K: Your designs have featured heavily in music videos, most recently the wonderful James Indigo’s video ‘Van Gogh’ wearing the Annulment Dress. Who would be your all time dream collab with any musician dead or alive and why?
O: Dolly Parton! That woman is a saint sent from queer heaven. I have so much love and respect for pop artists who manage to stay grounded, humble and remain a positive force in the world that goes beyond their music.
K: A Dolly stan we love to see it. Tell me more about how you incorporate the themes of consumerism and the impacts of fast fashion and social media within your work?
O: I like to use lots of pop culture references and symbolic imagery such as iPhones, masks, crowns, demonic faces and exaggeratedly proportioned bodies. I use these in an attempt to form a visual language that represents our societies decaying human nature, that is masked by the spectacle of consumerism, fashion, beauty, reality TV, and social media. There’s a lot of text in my work too, which I use as a way to parody the ‘shadow self’; the part of us that’s trapped inside an egotistical bubble of materialism, greed and entitlement.
K: How are you working sustainably?
O: I really try to keep sustainability at the core of my brand. Everything I sell is up-cycled or reworked from second hand pieces and scrap fabric. All my wedding dresses came from eBay or Depop, and I love raiding charity shops! It’s estimated that 92 million tonnes of textile waste are created every single year globally, and 85% of that ends up in landfill. There is so much fabric and clothing that already exists that could be reused or recycled. There really is no need to keep producing new things other than to satisfy the unhealthy need to consume. I want to try and help to change that and normalise wearing up-cycled, vintage and second hand.
K: As a designer you are big on wearable art, how do you find the balance between creativity and commerciality as a brand?
O: I’m constantly re-balancing. As much as I like to create work that is totally from the heart and not influenced by the approval of other people, it’s obviously really rewarding when people want to buy my work, and ultimately, it’s people buying and wearing my work that is going to get my message out into the world. I’ve found that listening to my audience has helped to influence and push my work in ways I may not have considered, and if anything, this has contributed to my creative process. I have to pull myself back every now and again and ask myself ‘what message am I communicating and is this in line with my values?’.

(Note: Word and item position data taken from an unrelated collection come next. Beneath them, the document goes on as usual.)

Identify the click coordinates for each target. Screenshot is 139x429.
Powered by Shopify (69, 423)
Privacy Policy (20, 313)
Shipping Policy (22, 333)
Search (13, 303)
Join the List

K: Finally, what can we expect to see from Olli Hull in 2022 and beyond?
O: I feel as though ‘Act Normal’ was both the end and the beginning of a stage in my career and my life. It was my first collective body of work, and when I stood in that room and looked around I could see so much progress and so many different avenues for me to explore further. I’ve also got some exciting collaborations coming up over the next few months so I can’t wait to take everything I’ve learned from my exhibition and apply it to these new projects. I can’t wait to share it with you all!
K: We can’t wait for you to share it with us and we will be holding out for that Dolly Parton collab.